The attempts of the bulls to control the USD/JPY culminated in a test of the 115.00 psychological resistance level, where it has settled as of this writing. This was the highest for the currency pair in more than a month. Investors' risk appetite has helped the currency pair a lot in achieving its recent gains. The US dollar is still strongly supported by expectations of an imminent date for raising US interest rates. The US economic recovery from the effects of the epidemic is still strong.
The US dollar recovered from the profit-taking after the FOMC largely confirmed market expectations of a weekly advance against all major currencies and most emerging market currencies. Also, the omicron variant continues to spread around the world, and efforts in large parts of Europe and the United States to persuade employees to return to offices have waned. Growth fears and the confirmation of a hawkish trend by the Federal Reserve weighed on the dollar currencies.
Recently, investors have become more comfortable with the omicron variant of the coronavirus in the past two weeks. The rapidly spreading virus appears to be less dangerous and causes fewer deaths and hospitalizations than other versions of the virus. Much remains uncertain about omicron, which is spreading very quickly and leading to a return to restrictions in some places. The variant soon became the dominant breed worldwide.

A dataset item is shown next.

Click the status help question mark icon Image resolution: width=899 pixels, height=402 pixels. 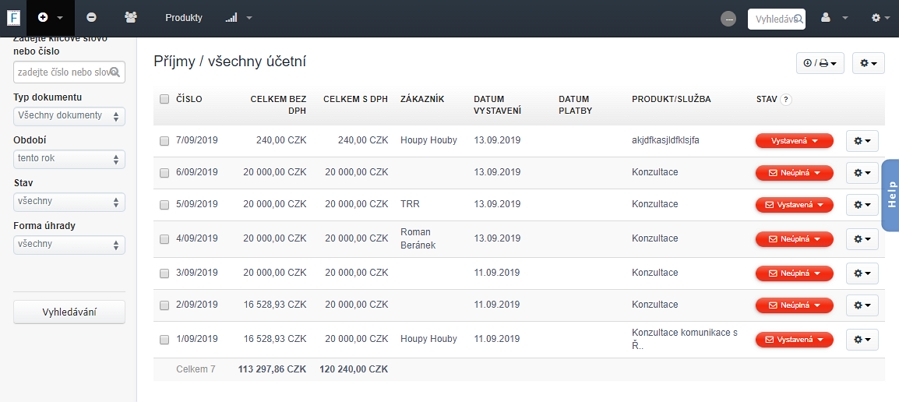point(786,99)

While lockdowns and travel restrictions related to the virus remain a major concern, most major investors have closed positions for 2021 and are likely to continue operating until next week. Trading this week was sluggish, with fewer than 3 billion shares traded on the New York Stock Exchange in the past two days, compared to the 4.5 billion shares typically bought and sold on average per day.
Technical Analysis
The movement of the bulls towards the 115.20 resistance is currently pushing the technical indicators towards strong overbought levels, and offering selling opportunities. This week’s movements are not a measure of the market in general due to the holidays, poor liquidity and reluctance of investors. Global restrictions to contain the epidemic weaken the future of the global economic recovery, and thus investors may return to safe havens, such as the JPY.
On the downside, the support levels 114.10 and 113.35 are the most important for the bears to regain control of the performance again.
The currency pair will be affected today by risk appetite or lack thereof, as well as the reaction to the US weekly jobless claims and the Chicago PMI reading.